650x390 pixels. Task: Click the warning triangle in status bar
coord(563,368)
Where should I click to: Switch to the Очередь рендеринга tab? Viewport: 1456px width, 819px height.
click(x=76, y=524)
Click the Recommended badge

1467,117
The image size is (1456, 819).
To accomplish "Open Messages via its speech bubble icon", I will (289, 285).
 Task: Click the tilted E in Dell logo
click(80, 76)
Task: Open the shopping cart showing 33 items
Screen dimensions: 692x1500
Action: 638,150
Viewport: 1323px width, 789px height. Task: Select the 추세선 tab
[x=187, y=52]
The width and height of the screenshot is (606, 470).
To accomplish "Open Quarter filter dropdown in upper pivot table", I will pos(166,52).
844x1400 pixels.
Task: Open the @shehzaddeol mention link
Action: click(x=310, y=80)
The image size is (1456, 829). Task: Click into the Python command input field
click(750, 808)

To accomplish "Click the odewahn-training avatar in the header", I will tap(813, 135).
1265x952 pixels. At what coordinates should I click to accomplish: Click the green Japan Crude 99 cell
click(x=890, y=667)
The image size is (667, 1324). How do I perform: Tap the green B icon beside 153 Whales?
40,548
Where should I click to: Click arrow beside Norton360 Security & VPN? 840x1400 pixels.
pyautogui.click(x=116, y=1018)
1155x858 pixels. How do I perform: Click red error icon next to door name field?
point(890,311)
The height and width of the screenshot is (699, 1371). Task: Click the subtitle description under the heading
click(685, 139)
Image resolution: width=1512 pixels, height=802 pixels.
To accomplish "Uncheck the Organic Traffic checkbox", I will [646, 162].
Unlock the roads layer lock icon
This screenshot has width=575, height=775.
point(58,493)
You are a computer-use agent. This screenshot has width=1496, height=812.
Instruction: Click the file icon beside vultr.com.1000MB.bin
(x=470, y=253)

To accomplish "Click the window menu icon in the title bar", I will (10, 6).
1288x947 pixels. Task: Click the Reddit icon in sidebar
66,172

WHAT NEEDS TO BE DONE: Tally the lines in the rows above that contain the string "field". Reply with the number only.

ANSWER: 2